Suppose we wish to solve the differential equation

\begin{equation*}
\frac{dz}{dt} = f(z) = f_1(z) + f_2(z)
\end{equation*}

where each of the two differential equations

\begin{equation*}
\begin{split}
  \frac{dz}{dt} = f_1(z) \quad \text{and} \quad \frac{dz}{dt} = f_2(z)
\end{split}
\end{equation*}

happen to be completely integrable (i.e. analytically solvable).

Then, any point in the phase space, the vector field can be written as two compontents $f_1$ and $f_2$. We first step forward along one tangent, and then step forward in the second, each time for a small timestep $h$.

That is, we start from some point $z_n$ and solve first the IVP

\begin{equation*}
\frac{dz}{dt} = f_1(z), \quad z(0) = z_n
\end{equation*}

for time $h$, which takes us to the point $z^* = z_1(h; z_n)$ where $z_1$ represents the exact solution of the differential equations on vector field $f_1$.

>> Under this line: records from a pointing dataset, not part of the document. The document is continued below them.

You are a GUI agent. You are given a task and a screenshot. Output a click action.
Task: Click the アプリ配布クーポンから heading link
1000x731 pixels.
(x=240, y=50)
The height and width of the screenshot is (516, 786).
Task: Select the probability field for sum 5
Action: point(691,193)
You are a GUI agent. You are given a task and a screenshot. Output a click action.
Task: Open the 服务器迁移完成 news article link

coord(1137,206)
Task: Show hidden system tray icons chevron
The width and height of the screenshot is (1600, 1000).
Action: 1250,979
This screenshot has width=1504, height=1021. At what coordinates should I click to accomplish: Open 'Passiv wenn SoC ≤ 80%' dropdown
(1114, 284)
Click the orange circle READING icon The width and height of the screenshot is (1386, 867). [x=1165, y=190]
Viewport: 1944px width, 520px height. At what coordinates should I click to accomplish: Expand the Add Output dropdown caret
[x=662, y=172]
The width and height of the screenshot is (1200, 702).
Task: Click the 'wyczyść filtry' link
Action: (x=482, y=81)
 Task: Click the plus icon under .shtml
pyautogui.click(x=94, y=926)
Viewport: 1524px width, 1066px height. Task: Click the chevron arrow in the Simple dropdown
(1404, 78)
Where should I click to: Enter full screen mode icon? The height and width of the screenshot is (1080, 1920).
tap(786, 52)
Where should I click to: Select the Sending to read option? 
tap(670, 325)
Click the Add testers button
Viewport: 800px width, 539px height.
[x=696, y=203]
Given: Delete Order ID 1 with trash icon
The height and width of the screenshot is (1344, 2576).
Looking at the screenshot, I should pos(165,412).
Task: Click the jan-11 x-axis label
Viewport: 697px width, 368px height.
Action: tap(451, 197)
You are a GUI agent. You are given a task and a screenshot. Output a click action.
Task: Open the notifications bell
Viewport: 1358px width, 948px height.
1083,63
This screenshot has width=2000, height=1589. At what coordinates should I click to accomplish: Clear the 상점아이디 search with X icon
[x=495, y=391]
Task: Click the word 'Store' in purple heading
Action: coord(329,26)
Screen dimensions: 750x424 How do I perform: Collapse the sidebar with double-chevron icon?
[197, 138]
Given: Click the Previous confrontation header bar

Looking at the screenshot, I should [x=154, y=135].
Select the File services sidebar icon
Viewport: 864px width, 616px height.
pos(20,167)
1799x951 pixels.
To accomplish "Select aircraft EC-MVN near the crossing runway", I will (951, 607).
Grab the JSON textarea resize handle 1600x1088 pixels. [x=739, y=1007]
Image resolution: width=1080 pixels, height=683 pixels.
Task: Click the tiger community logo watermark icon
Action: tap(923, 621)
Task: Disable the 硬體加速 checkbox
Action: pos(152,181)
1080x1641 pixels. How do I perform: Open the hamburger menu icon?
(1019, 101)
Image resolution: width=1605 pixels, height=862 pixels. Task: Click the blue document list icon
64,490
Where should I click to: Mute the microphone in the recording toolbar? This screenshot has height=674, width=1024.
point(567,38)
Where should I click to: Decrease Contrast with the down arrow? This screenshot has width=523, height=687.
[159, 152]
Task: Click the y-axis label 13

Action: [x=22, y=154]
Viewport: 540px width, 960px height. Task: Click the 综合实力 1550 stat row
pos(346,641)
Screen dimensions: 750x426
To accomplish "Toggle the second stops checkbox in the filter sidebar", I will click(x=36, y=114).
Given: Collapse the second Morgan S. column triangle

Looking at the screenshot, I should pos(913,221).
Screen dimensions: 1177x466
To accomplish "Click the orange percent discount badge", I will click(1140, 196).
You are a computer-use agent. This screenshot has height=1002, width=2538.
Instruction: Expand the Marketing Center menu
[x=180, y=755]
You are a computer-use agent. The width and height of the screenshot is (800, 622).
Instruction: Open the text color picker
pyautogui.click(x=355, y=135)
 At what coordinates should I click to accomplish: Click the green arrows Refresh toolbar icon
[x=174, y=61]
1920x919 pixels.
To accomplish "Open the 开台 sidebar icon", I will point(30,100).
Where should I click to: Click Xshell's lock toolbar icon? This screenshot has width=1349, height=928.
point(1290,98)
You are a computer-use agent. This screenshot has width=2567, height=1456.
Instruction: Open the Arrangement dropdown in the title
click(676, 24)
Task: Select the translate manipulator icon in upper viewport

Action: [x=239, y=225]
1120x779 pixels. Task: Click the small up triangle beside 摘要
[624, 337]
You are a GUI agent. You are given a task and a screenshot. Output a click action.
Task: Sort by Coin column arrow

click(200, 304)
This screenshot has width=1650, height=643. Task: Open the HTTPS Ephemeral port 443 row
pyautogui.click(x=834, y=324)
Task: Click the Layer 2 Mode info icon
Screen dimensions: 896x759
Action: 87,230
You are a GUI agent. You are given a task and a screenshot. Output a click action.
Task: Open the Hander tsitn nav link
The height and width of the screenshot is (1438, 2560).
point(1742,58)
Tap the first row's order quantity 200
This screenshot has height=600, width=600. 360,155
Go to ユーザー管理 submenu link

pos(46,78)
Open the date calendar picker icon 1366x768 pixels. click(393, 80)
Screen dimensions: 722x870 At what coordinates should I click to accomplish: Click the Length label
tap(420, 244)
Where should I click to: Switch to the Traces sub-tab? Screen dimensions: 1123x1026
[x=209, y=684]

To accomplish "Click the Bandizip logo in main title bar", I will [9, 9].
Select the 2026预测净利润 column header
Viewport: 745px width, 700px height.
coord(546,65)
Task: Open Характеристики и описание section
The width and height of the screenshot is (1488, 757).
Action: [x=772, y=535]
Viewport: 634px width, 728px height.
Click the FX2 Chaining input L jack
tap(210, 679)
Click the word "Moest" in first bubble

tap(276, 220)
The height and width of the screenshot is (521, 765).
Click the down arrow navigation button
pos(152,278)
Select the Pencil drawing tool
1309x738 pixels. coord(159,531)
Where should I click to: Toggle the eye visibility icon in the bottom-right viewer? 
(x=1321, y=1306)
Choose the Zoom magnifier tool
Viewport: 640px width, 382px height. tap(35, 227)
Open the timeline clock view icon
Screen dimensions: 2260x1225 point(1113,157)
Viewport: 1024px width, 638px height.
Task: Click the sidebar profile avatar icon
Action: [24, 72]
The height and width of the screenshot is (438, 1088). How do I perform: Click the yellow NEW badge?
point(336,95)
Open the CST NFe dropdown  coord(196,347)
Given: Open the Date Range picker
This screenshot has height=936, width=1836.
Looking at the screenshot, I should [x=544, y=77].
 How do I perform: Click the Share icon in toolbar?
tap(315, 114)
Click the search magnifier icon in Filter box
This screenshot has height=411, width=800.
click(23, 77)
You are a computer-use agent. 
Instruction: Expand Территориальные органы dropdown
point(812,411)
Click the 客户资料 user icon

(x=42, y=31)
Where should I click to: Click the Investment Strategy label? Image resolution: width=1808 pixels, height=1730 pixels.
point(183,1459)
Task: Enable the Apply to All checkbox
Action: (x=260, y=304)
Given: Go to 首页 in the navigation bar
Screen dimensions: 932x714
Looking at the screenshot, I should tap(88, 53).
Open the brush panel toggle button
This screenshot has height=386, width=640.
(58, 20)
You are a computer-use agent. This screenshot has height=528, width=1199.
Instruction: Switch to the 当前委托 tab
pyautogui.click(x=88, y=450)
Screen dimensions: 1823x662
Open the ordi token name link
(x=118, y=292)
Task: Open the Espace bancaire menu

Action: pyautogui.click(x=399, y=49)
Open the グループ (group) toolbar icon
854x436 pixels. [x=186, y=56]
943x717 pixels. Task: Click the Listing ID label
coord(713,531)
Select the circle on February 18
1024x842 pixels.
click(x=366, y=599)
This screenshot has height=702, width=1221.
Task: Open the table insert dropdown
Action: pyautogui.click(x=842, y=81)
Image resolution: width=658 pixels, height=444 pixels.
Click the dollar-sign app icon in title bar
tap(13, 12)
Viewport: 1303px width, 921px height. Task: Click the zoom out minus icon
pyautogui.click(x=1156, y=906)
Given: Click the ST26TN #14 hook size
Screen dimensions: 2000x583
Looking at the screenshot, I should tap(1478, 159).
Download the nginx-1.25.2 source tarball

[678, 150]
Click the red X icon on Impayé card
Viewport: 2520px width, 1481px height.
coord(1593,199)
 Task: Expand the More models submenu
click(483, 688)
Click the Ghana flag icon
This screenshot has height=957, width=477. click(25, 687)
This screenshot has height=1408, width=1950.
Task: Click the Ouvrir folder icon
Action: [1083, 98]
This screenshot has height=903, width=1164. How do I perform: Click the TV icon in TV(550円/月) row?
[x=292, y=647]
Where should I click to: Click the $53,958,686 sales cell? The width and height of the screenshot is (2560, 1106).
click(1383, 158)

Next, we start from $z^*$ and solve the IVP

\begin{equation*}
\frac{dz}{dt} = f_2(z), \qquad z(0) = z^*
\end{equation*}

for time $h$, taking us to the point $z_{n + 1} = z_2(h; z^*)$.

Denoting the flow maps of the vector fields $f_1$ and $f_2$ as $\Phi_{t, f_1}$ and $\Phi_{t, f_2}$ we have just computed

\begin{equation*}
z_{n + 1} = \Big( \Phi_{h, f_2} \circ \Phi_{h, f_1} \Big)(z_n) = \Big( \Phi_{h, f_1} \circ \Phi_{h, f_2} \Big)(z_n)
\end{equation*}

Such a method is called a splitting method.

The splitting method $\Phi_{h, f_2} \circ \Phi_{h, f_1}$ where $f = f_1 + f_2$, has local error

\begin{equation*}
\text{le}(y; h) = \frac{h^2}{2} \acomm{f_1}{f_2} + \mathcal{O}(h^3)
\end{equation*}

where $\acomm{f}{g}$ are the commutator of the vector fields $f$ and $g$, which is another vector field

\begin{equation*}
\acomm{f}{g} = \frac{\partial f}{\partial y} g - \frac{\partial g}{\partial y} f
\end{equation*}

More generally

The splitting method $\Phi_{h, f_2} \circ \Phi_{h, f_1}$ where $f = f_1 + f_2$, has local error

\begin{equation*}
\text{le}(y; h) = \frac{h^2}{2} \acomm{f_1}{f_2} + \frac{h^3}{12} \big( \acomm{f_2}{\acomm{f_2}{f_1}} - \acomm{f_1}{\acomm{f_2}{f_1}} \big) + \dots 
\end{equation*}

where $\acomm{f}{g}$ are the commutator of the vector fields $f$ and $g$, which is another vector field

\begin{equation*}
\acomm{f}{g} = \frac{\partial f}{\partial y} g - \frac{\partial g}{\partial y} f
\end{equation*}

If the fields commute, i.e. $\acomm{f_1}{f_2} = 0$, then the splitting is exact.